Alcohols, Phenols and Ethers - Structures of Functional Groups

Explain why the bond angle in alcohols like $\text{CH}_3\text{OH}$ is slightly less than the tetrahedral angle, whereas in ethers like $\text{CH}_3\text{OCH}_3$, it is slightly greater.

In $\text{CH}_3\text{OH}$, $\angle C-O-H = 108.9^\circ < 109.5^\circ$. In $\text{CH}_3\text{OCH}_3$, $\angle C-O-C = 111.7^\circ > 109.5^\circ$.
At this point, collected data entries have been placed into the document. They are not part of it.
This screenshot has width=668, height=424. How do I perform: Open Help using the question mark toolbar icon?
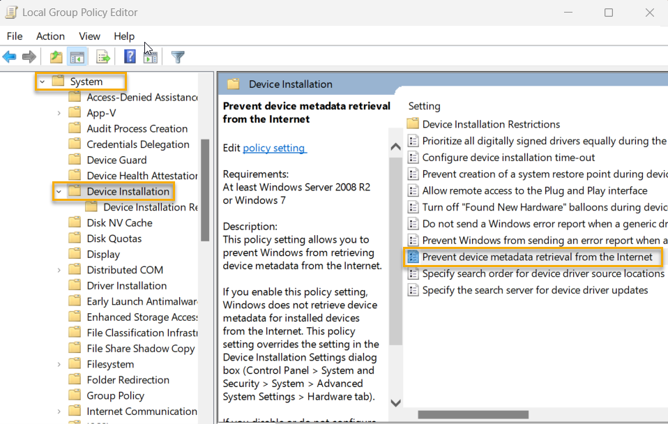pyautogui.click(x=130, y=56)
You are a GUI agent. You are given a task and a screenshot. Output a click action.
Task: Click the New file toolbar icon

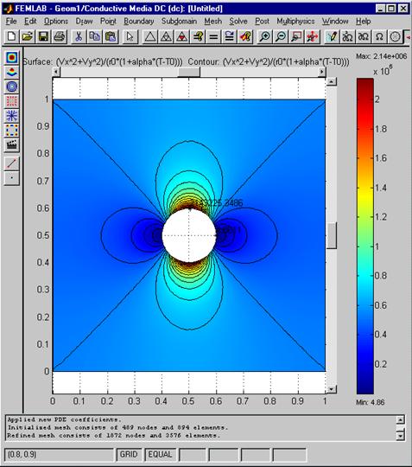[x=11, y=36]
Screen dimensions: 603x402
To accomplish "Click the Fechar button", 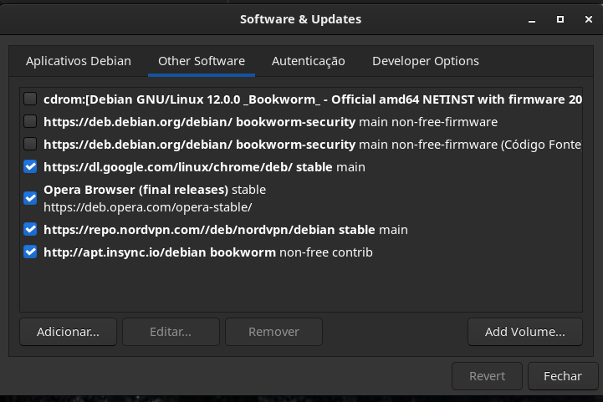I will tap(562, 376).
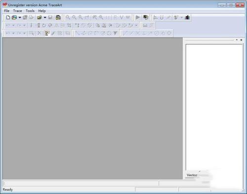The height and width of the screenshot is (194, 247).
Task: Click the trace options icon beside play
Action: [x=146, y=17]
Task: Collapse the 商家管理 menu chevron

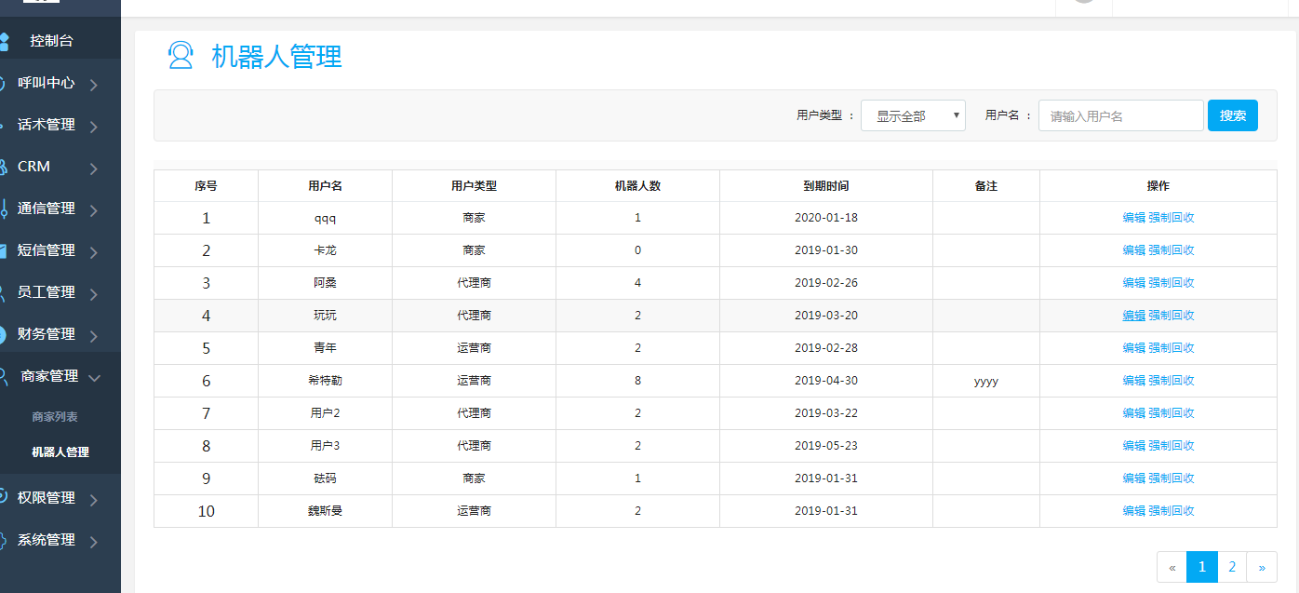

In alcohols, the repulsion between the two lone pairs on the oxygen atom pushes the $O-H$ and $C-O$ bonds closer together, decreasing the angle. In ethers, although lone pair repulsion is present, the steric hindrance (repulsion) between the two bulky alkyl groups ($-\text{CH}_3$) outweighs the lone pair effect, forcing the bond angle to expand beyond $109.5^\circ$.

Compare the $C-O$ bond length in $\text{CH}_3\text{OH}$ and $\text{C}_6\text{H}_5\text{OH}$.

$d(C-O)_{\text{phenol}} < d(C-O)_{\text{methanol}}$

The $C-O$ bond in phenol ($136 \text{ pm}$) is shorter than in methanol ($142 \text{ pm}$) because in phenol, the lone pair on oxygen undergoes resonance with the benzene ring, giving the $C-O$ bond partial double bond character. Additionally, the carbon in phenol is $sp^2$ hybridized (more $s$-character, more electronegative), making the bond shorter and stronger than the $sp^3$ carbon-oxygen bond in methanol.